From January to March, the approval criteria for business loans and lines of credit have been further tightened significantly net, according to a quarterly report. The decline in credit demand is proving to be the strongest since the global financial crisis “, completed the European institution. In France, Bercy is seriously considering a relaxation of the current conditions for granting mortgages. A track that is still far from unanimous. In a note published in early April, the Banque de France warned that such a measure ” could push many households into situations of over-indebtedness ».

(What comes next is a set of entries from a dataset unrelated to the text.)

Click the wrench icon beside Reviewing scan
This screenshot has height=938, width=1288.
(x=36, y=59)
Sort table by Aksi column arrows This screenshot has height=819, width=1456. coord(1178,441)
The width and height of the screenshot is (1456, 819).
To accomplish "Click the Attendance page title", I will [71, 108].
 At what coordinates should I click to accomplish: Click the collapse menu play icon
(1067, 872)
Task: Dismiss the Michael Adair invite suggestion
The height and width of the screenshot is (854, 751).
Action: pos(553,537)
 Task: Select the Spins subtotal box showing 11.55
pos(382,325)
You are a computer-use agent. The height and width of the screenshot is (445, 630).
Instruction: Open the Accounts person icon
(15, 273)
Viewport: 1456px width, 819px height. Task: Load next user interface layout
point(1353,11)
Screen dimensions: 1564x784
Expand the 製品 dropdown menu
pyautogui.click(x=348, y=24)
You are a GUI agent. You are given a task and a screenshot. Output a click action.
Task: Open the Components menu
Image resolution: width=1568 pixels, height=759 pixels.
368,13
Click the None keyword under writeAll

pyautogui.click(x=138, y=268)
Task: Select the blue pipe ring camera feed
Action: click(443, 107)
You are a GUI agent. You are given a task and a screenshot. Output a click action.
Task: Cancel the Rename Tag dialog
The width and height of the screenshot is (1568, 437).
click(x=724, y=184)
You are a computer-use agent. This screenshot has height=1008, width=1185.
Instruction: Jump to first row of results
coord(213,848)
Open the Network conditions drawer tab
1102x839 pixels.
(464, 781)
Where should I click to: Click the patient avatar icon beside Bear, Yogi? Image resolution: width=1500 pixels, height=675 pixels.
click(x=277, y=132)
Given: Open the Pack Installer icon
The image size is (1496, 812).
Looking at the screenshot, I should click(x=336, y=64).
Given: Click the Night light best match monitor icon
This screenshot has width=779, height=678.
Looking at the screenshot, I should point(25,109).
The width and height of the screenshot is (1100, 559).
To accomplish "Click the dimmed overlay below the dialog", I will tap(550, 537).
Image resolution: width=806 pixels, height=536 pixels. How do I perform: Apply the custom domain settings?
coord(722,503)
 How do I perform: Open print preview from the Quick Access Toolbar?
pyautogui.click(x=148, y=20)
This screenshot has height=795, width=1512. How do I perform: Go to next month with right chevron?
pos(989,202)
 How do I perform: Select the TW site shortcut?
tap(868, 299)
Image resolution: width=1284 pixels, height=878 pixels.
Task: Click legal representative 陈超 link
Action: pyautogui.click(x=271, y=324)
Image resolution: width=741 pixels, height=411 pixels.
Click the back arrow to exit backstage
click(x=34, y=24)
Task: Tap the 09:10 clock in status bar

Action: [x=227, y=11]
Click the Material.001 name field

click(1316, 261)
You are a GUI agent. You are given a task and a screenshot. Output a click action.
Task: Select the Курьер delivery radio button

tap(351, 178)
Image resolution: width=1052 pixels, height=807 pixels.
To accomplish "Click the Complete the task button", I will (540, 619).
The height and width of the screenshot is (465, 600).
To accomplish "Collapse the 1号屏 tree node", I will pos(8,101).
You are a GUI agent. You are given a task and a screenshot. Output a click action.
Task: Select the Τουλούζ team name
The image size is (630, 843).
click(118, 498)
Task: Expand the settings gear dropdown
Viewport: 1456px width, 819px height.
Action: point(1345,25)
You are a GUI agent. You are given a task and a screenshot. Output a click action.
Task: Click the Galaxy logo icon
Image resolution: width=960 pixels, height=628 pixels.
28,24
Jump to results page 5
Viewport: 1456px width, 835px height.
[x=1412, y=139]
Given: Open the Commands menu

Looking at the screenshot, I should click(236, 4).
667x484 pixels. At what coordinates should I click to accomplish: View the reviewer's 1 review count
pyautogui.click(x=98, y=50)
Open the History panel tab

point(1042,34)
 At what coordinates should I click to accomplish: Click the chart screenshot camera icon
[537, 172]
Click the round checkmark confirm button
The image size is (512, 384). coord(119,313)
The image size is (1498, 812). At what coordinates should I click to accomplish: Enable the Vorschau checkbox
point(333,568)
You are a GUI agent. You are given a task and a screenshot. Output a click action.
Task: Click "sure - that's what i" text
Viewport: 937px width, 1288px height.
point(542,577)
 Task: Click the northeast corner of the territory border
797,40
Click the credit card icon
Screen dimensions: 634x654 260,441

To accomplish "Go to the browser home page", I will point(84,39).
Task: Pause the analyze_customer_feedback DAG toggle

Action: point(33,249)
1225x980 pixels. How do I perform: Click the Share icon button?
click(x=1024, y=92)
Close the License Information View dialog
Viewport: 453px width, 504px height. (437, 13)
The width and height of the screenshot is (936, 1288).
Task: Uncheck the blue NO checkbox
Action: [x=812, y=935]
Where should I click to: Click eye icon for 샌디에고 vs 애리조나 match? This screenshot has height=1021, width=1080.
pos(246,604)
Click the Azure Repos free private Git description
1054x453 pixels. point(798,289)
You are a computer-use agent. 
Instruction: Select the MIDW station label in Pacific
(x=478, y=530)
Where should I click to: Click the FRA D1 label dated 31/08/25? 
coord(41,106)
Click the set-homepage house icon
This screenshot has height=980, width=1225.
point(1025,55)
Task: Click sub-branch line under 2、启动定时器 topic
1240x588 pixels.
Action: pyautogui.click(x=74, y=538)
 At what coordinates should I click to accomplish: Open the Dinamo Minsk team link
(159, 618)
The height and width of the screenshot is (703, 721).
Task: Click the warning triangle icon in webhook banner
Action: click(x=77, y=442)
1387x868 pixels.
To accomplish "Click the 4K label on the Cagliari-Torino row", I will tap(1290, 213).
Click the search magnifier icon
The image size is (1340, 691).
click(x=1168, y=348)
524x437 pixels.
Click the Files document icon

The tightening of credit access conditions in recent months is not without consequences for the dynamism of the economy. On Monday, May 8, the Fed points out in a separate document – its semi-annual financial stability report – that ” continued strains in the banking system could lead to a broader credit crunch, leading to a marked slowdown in economic activity ».

US Treasury Secretary Janet Yellen, for her part, again assured that the US banking system is “ well capitalized “, Monday on the CNBC channel.

The United States is working on the risk of banking contagion

Asked about a possible increase in deposit insurance beyond the ceiling of $ 250,000 per customer, as has been done for bank customers SVB and Signature Bank, she referred to a recent report by the Deposit Guarantee Agency (FDIC) on the subject.

« We are reviewing this and would be willing to work with Congress to see if any changes need to be made. But for now, we have (…) other tools that we use, and that we can use again, if we think that the setbacks of a bank create a risk of contagion “, underlined the Minister of Economy and Finance of Joe Biden.

As to a possible suspension of short selling or short-sellingas in 2008 during the financial crisis, she stressed that this is a measure ” which has rarely been (used) “, but that when it was the case, ” it’s not clear that it made things better, maybe it made things worse ».

However, she found it necessary to implement control measures on this process which consists of borrowing shares, selling them, then waiting for the price to fall to buy back cheaper securities on the market and return them to the lender.